## Data extract
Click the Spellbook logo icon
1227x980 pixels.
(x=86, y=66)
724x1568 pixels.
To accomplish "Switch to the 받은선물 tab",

## Work instructions
Copy the entries above exactly. Miss none of them.

## Task response
Click the Spellbook logo icon
1227x980 pixels.
(x=86, y=66)
724x1568 pixels.
To accomplish "Switch to the 받은선물 tab",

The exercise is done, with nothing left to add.